Jules rolled her eyes at her opponent. Sidney was tall, with seed-colored skin and freckles. At the moment, he was staring at the cards on the table as if one of them had started growing an arm.
“Alright. Hit me,” he finally said.
Jules flipped over the top card from the deck and slapped it down. King of Spades. It was a bust.

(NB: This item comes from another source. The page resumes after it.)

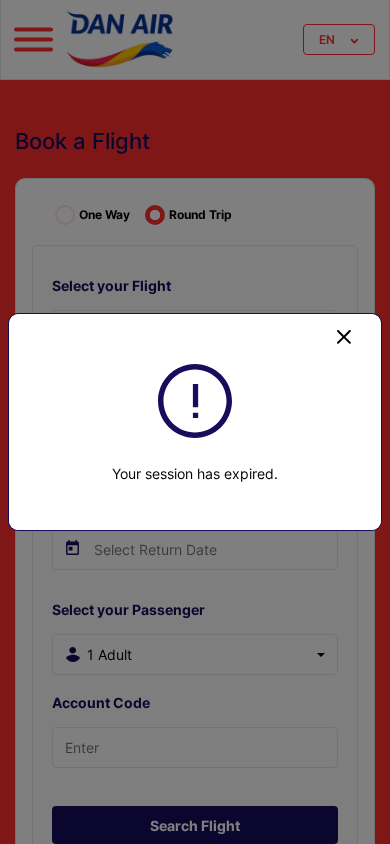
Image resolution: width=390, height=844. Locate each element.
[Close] (344, 336)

Sidney groaned and Jules grinned. She was the winner! Again.
“Double or nothing? You can pick who goes first.” Jules smirked.
“Fine. But we both know I’m just digging my own grave.”
“You know, Blackjack is like, fifty percent luck. You’d think you would win at some point…”
It was at that moment that both teenagers were doused with a large quantity of water.
“TRISTAN!” Spluttered Jules. Sidney looked shocked, droplets beading down his hair, from the roots to the split ends. “Ooh, I’m gonna kill that little…”
The air was filled with thick laughter as Jules’ little brother stepped out from behind a hedge, wielding a hose and riding a hoe like a broomstick. Tristan's fruit-shaped face was host to an evil grin.
“You can’t catch me!” Tristan screeched. He took off running down the street, leaving behind the hose, from which water was still flowering.
Sidney and Jules stood up and looked in dismay at the soggy remains of their card game.
Jules, ever hardy, sent a sly, sideways glance at Sidney. “Let’s call it a tie.”